Olympia opens with the titular actress unveiling her star on the Hollywood Walk of Fame, immortalized in concrete at the age of 82. Director Harry Mavromichalis further cements the personality and legacy of Academy Award-winning actor Olympia Dukakis in his new documentary, in virtual cinemas July 10.
Most known for her Oscar turn in Moonstruck and films like Steel Magnolias, Dukakis was one of the first actors to be taken seriously when making the transition from theater to screen. “She was the gateway to Hollywood looking at theater actors,” Laura Linney says in the film.
Dukakis helped found The Whole Theater, where she began a prolific stage career playing notable roles in Vigil, Mother Courage, and A Long Day’s Journey Into Night, to name just a few. She was inspired to create the company after being passed over for roles because her name was “too ethnic.”

“If they don’t give it to you for whatever reason, you have to build it yourself,” Dukakis said. “And that takes patience.”
Olympia is a reflective summary of a really interesting life, told mostly in the subject’s own words. From the start, it is an honest conversation between Dukakis and the filmmaker; viewers will feel like they just pulled up a chair. Stories are shared from family members (including her cousin and former presidential candidate Michael Dukakis), along with fellow actors like Whoopi Goldberg and Diane Ladd. But the real enjoyment comes when we get to see her in action.
Dukakis is clearly a story-teller by nature, and watching her interact with the filmmaker, her family and random strangers at the grocery store tells us more about her than any anecdote could. There’s no barrier between her and the audience, and she is rarely guarded.
Honesty is at the heart of Olympia: she is honest about not caring about for the frills of “fame,” truthful with the CEO of the Toronto International Film Festival about rejecting one of her films, and incredibly open with students in her acting class.
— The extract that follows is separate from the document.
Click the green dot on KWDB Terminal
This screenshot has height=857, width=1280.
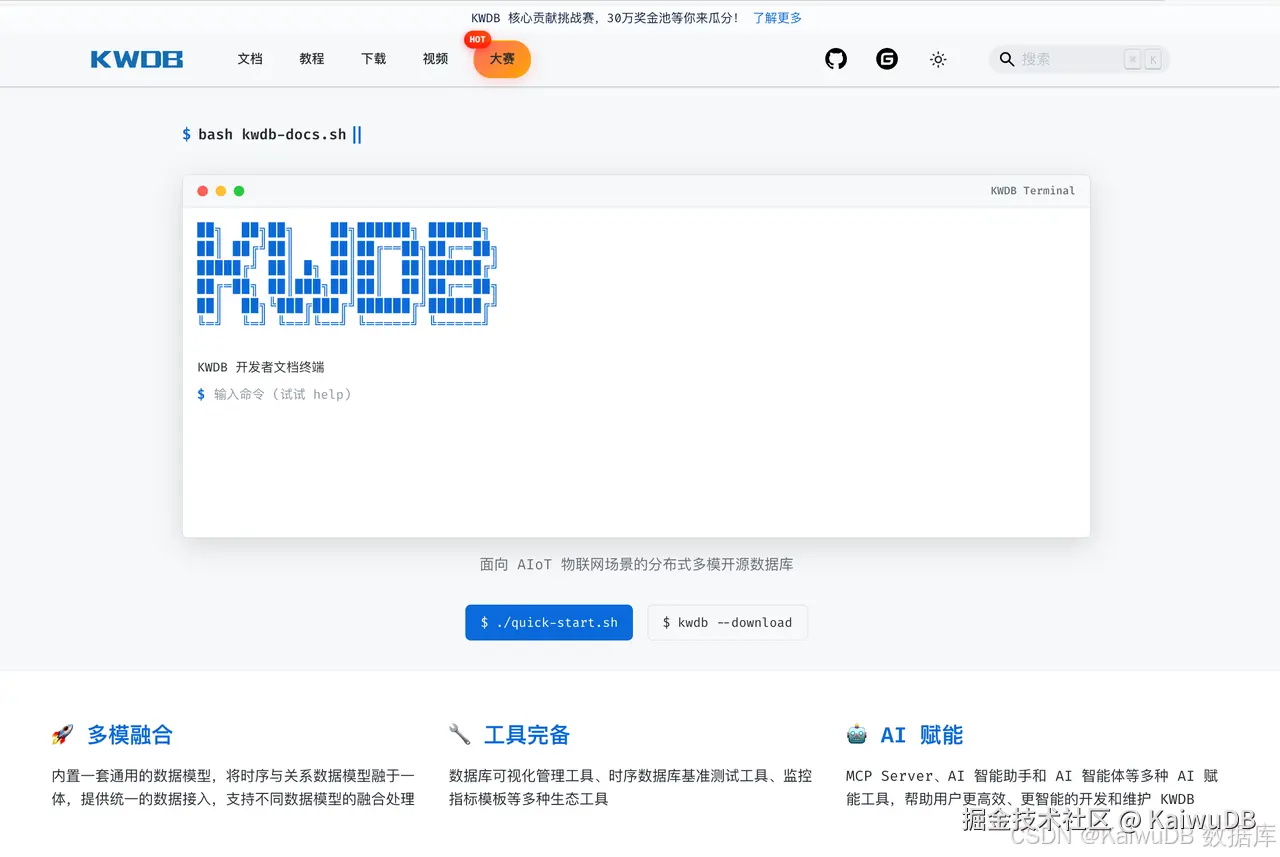pos(239,190)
A sequence at the San Francisco Pride Parade shows just how funny and self-aware she really is, as she smiles and waves while saying “They don’t know who the f*** I am!”
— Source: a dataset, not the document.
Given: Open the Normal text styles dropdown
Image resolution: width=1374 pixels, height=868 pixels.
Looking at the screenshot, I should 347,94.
“Who in America doesn’t have an outsider feeling? That not belonging, not just in my work, but as a woman, never goes away.”
Olympia Dukakis, Olympia
Mavromichalis effortlessly balances the past and present, showing that the work has always mattered most to Olympia. Her late husband Louis Zorich, to whom the film is dedicated, said that it’s always been about her work – and nobody does it better.
While the excellent work speaks for itself, this film celebrates the woman. In both her personal life and public persona, Mavromichalis is careful to sit back and simply show us her many facets. A viewer knows all she needs to know about Olympia by simply spending time with her, and the film lets us do that. An especially hilarious moment from her entertaining daily life is an animated interaction with Siri; Olympia even has honest conversations with iPhone software.
In a session with students at New York University, Olympia tells her students that actors are like a “prism,” experiencing multiple feelings at once, from all different angles. Olympia, the film and the person, is a reminder that people are prisms, too.